▶ _Prompt_: Please recast the stretch of data from the line containing "You are a computer-use agent." through the end of the data as a numbered list, skipping any blank lines and including both ends. Leave the pictures out of your answer.
-- Start Entries supplied --
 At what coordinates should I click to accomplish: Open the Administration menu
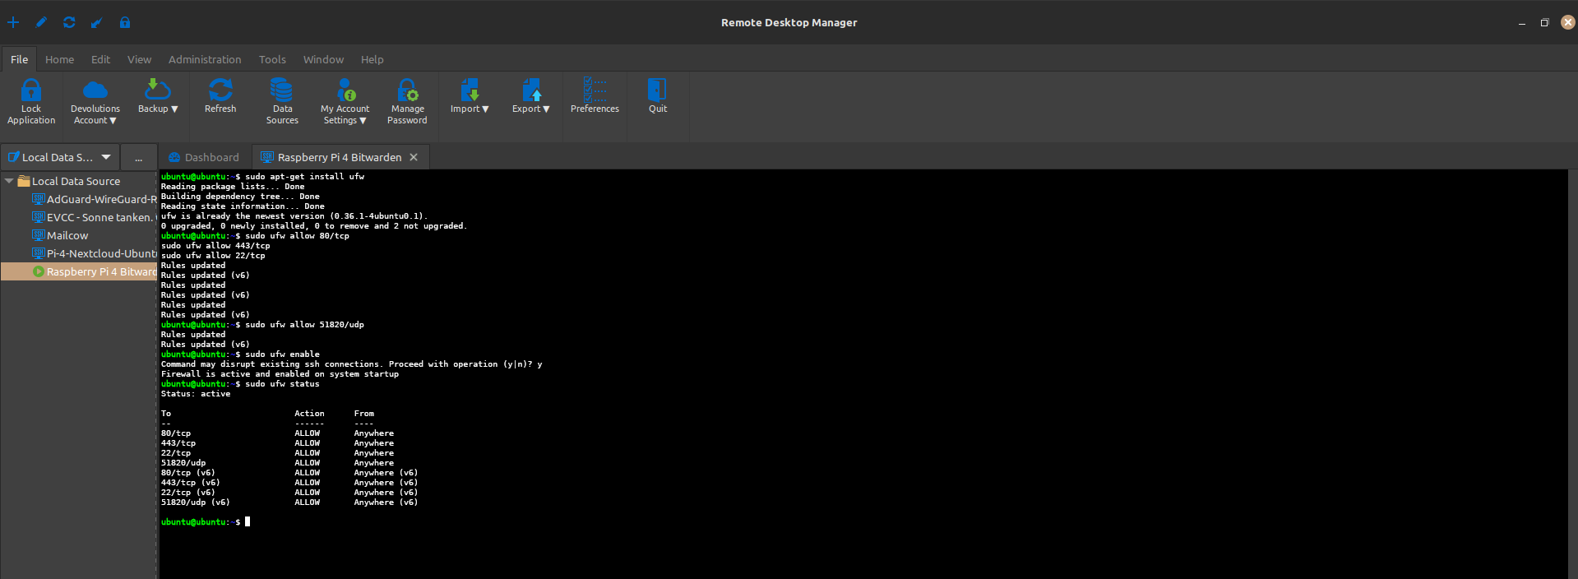tap(205, 59)
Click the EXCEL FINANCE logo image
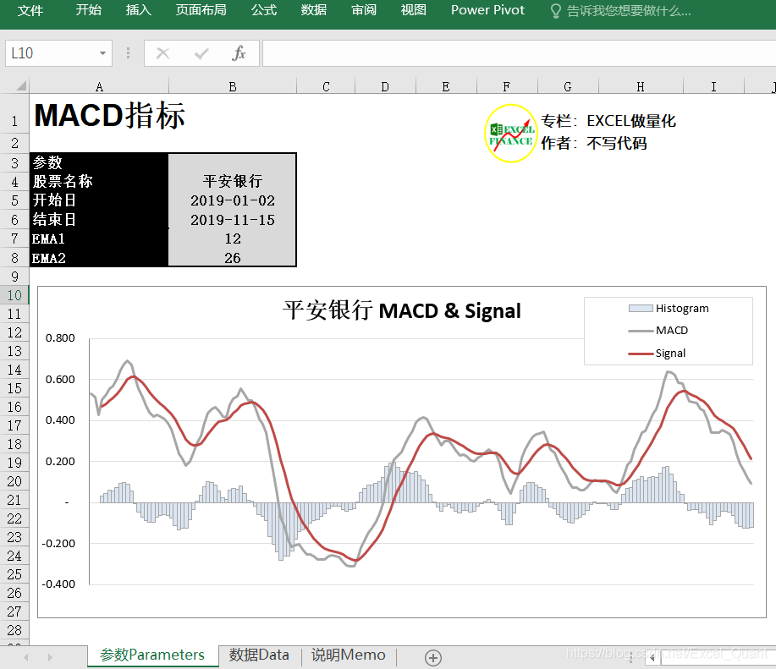The height and width of the screenshot is (669, 776). click(510, 133)
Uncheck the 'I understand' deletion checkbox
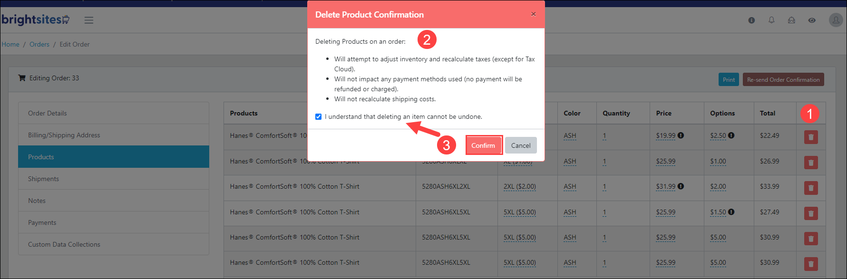 318,117
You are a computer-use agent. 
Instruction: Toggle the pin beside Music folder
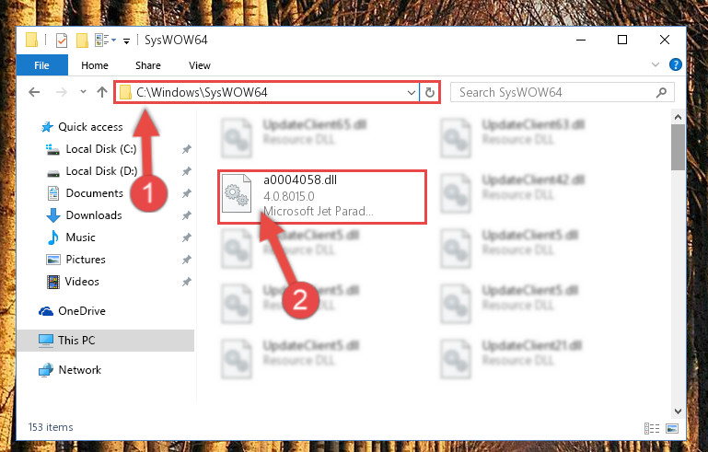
-- End Entries supplied --
▶ _The solution_:
1. You are a computer-use agent. 
2. Instruction: Toggle the pin beside Music folder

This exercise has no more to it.